◆ **What is required**: Each line of the material below with the word "computer" is to be reported.

◆ **Input data**:

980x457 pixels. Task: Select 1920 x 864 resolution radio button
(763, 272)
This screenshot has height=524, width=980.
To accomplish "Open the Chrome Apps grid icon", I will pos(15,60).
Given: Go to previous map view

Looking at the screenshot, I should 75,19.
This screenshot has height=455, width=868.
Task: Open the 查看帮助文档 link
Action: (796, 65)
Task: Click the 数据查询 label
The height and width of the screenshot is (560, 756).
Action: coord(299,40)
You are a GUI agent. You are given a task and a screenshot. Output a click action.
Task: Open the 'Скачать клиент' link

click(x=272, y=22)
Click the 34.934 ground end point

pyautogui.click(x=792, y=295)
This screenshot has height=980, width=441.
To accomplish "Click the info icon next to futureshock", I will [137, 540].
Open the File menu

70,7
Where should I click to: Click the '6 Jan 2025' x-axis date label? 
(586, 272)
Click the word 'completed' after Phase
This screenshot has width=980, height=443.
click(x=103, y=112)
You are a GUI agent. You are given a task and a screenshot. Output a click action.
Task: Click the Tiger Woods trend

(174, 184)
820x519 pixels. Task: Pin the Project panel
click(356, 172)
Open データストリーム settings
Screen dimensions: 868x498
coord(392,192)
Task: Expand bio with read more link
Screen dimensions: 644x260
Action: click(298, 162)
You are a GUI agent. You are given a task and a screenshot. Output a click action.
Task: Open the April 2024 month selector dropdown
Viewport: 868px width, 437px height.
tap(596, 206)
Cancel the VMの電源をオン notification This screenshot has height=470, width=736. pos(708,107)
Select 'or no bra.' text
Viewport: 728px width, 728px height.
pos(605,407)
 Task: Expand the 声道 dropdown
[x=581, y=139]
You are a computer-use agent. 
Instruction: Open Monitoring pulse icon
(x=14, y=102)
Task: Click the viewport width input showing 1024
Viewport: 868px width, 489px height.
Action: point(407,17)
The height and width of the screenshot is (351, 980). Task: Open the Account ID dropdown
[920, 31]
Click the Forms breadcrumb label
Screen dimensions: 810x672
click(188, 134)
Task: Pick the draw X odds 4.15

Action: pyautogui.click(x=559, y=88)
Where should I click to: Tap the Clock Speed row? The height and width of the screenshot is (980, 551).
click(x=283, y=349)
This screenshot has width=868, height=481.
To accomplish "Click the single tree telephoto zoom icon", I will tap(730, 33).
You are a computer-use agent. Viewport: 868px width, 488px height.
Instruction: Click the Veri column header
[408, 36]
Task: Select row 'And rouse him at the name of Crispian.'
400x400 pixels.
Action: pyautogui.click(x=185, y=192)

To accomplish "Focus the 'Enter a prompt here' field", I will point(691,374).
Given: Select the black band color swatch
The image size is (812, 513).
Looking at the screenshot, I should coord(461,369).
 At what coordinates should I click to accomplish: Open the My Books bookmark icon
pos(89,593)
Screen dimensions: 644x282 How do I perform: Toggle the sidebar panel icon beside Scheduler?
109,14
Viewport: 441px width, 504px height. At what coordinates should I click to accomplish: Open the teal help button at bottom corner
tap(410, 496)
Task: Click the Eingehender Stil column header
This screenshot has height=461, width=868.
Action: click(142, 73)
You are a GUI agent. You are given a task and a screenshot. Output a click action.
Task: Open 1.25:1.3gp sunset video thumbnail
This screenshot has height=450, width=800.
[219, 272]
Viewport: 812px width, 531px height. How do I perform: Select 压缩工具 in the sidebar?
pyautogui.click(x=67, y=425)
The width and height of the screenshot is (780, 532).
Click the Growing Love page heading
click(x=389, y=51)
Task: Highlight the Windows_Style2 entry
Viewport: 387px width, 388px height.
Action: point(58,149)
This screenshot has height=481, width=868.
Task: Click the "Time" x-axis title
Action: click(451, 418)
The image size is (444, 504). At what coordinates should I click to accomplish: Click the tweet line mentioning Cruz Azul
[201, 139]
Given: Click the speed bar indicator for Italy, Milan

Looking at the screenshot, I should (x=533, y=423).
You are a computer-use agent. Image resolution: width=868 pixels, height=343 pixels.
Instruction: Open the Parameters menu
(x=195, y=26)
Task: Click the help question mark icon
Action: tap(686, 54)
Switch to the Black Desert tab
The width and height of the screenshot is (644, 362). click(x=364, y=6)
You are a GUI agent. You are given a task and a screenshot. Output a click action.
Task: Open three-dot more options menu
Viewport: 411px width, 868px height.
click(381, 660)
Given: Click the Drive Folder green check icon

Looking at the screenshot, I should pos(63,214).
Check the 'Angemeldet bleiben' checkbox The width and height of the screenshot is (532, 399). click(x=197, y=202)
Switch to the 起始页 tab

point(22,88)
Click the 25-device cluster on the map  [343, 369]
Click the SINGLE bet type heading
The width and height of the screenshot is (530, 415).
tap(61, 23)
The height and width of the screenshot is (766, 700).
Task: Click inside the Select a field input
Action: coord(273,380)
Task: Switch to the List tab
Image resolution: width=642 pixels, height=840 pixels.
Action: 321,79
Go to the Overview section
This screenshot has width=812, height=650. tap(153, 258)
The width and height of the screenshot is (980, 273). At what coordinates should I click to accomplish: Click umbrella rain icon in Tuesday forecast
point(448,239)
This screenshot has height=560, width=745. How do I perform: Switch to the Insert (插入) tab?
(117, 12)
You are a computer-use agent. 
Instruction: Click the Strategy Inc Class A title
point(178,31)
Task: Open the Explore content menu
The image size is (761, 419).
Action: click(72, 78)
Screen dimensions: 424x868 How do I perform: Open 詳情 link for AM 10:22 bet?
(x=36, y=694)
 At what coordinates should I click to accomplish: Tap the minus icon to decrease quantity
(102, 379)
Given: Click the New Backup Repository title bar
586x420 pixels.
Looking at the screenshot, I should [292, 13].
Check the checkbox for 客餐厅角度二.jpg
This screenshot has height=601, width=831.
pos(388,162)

◆ **Solution to the exercise**:
You are a computer-use agent. 
You are a computer-use agent. Viewport: 868px width, 488px height.
You are a computer-use agent. Image resolution: width=868 pixels, height=343 pixels.
You are a computer-use agent. 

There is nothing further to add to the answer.